Same thing, but for stylesheets retrieved through @import. There's a
bunch more instances of similar switch statements sprinkled through the
sources.

> The urldb_get_auth_details() fails because urldb_set_auth_details() gets
> done for the path_data of https://example.com/foo/bar/doh/ (the leafname
> of the URL gets stripped) so all auth retrieving fails for shorter paths.

Yup. This is wrong.

> I've been reading http://tools.ietf.org/html/rfc2617 and this learns me
> that the http authentication details (username & password) are associated
> with a protection space and the latter is uniquely defined by a canonical
> root URL and a realm given in a 401 response for a certain URL belonging
> to that space. All paths below that URL belong to the same protection
> space.
> 
> It could, but does not need so, that the paths higher than that URL do
> also belong to the same protection space but that's something you can not
> know until you try to fetch them without authentication and get a 401 with
> the same realm (assuming same canonical root here).

A protection space is defined as the tuple:

{ canonical_root_url, realm }

Thus, all URLs which prefix match the canonical_root_url may be in a
given protection space.

The canonical root URL is defined as being an absoluteURI with an empty
abs_path. It's not entirely clear to me what the impact of query
components is. My inference is that they don't appear in canonical root
URLs.

So, given an URL:

scheme://authority/foo/bar/baz/

The canonical root would be:

scheme://authority

where authority contains the host/IP address and port number.

Determining if a given URL is a member of a protection space requires
realm data. This isn't available before a fetch. Therefore, until you
receive a 401 response, you can't reliably send authentication details.

However, you could speculatively send authentication details for an
initial fetch if you have some for the canonical root URL. If the
details aren't acceptable, then you'll get a 401 response as normal.

> I've changed the urldb data structure a bit to better reflect the
> protection space concept (see patch below) : in the struct host_part we
> now have a linked list of struct prot_space_data structures, i.e. one per
> protection space we've seen for that host (apart from its scheme and port
> because that info is found in each path_data).  That structure also
> contains the identifying realm and associated authentication data.  Each
> struct path_data can have a pointer to one of prot_space_data structures
> and this only when we know for sure it belongs to that pointed protection
> space.

I think this is probably too complex.
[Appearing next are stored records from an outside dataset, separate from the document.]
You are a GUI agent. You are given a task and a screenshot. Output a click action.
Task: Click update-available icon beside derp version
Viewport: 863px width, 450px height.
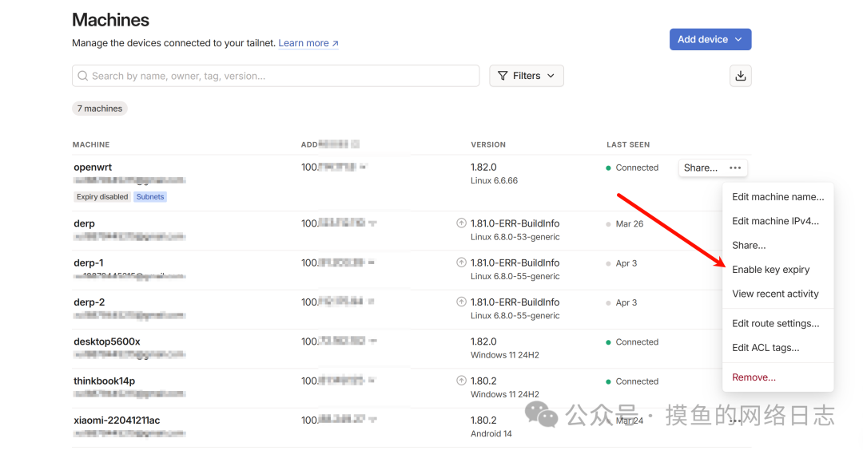[461, 223]
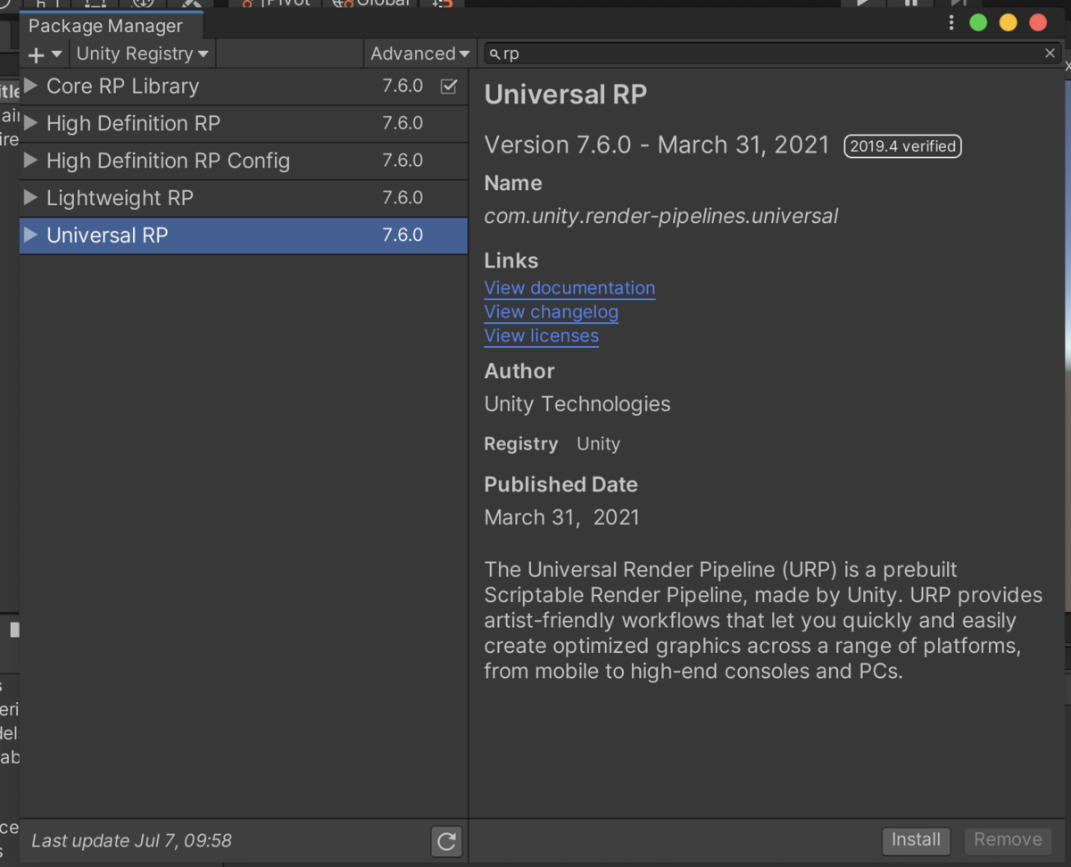
Task: Expand the Universal RP package entry
Action: point(29,235)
I can't immediately remember what
happens within urldb when there's multiple port numbers involved (or,
indeed, where the path data for empty path is stored).

ISTR there's something nasty like

               host
                |
    +-----------+-----------+
    |           |           |
{"",port1} {"",port2} {"foo",port1}
                            |
                       {"",port1}

I.E. The path data for scheme://host:port1/foo/ is _not_ a subtree of
the path data for scheme://host:port1/. You can envisage the
parent-child link between tree nodes as modelling a '/' in the URL's
path component.

The obvious place for authentication data is on the path_data node for
the canonical root URL. This cannot be a host_data node, as the
canonical root URL includes scheme and port details. 

Given the somewhat unhelpful path_data tree structure, searching for
authentication details for a URL is somewhat awkward (though no more
awkward than searching for any other parent path related data in urldb).

That said, by storing the authentication data on the path_data node for
the canonical root URL, you reduce the fragility of the data structure.

Given the above, urldb_set_auth_details would do something like the
following:

urldb_set_auth_details(url, realm, details):

  # Find canonical root
  canonical-root := canonical_root(url);

  # Find path data for canonical root
  path-data := find_path_data(canonical-root);

  # Find realm data on path, if any
  auth-tuple := find_auth_data(path-data, realm);

  # Create realm data on path, if none
  if (!auth-tuple):
    auth-tuple = new_auth_tuple_for_path(path-data, realm);

  # Set authentication details.
  auth-tuple.details = details;


Then urldb_get_auth_details would do something like:

urldb_get_auth_details(url, realm):

  # Find canonical root
  canonical-root := canonical_root(url);

  # Find path data for canonical root
  path-data := find_path_data(canonical-root);

  # Find realm data on path, if any
  if (!realm):
    # Speculate!
    auth-tuple := path-data.first_auth;
  else:
    auth-tuple := find_auth_data(path-data, realm);

  return auth-tuple;

That is, if the client doesn't provide a realm, it speculatively gives
you the realm data for the first available realm, if any.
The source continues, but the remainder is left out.